Constipation is a common clinical problem that negatively impacts quality of life and is associated with significant health care costs. Activation of the cystic fibrosis transmembrane conductance regulator (CFTR) chloride channel is the primary pathway that drives fluid secretion in the intestine, which maintains lubrication of luminal contents. We hypothesized that direct activation of CFTR would cause fluid secretion and reverse the excessive dehydration of stool found in constipation.

A cell-based, high-throughput screen was performed for 120,000 drug-like, synthetic small molecules. Active compounds were characterized for mechanism of action and one lead compound was tested in a loperamide-induced constipation model in mice.

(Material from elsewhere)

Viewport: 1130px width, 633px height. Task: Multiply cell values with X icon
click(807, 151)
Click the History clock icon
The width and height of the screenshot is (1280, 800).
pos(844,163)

Several classes of novel CFTR activators were identified, one of which, the phenylquinoxalinone CFTR_act-J027, fully activated CFTR chloride conductance with an half-maximal effective concentration (EC₅₀) of approximately 200 nmol/L, without causing an increase of cytoplasmic cyclic adenosine monophosphate. Orally administered CFTR_act-J027 normalized stool output and water content in a loperamide-induced mouse model of constipation with a 50% effective dose of approximately 0.5 mg/kg; CFTR_act-J027 was without effect in cystic fibrosis mice lacking functional CFTR. Short-circuit current, fluid secretion, and motility measurements in mouse intestine indicated a prosecretory action of CFTR_act-J027 without direct stimulation of intestinal motility. Oral administration of 10 mg/kg CFTR_act-J027 showed minimal bioavailability, rapid hepatic metabolism, and blood levels less than 200 nmol/L, and without apparent toxicity after chronic administration.

CFTR_act-J027 or alternative small-molecule CFTR-targeted activators may be efficacious for the treatment of constipation.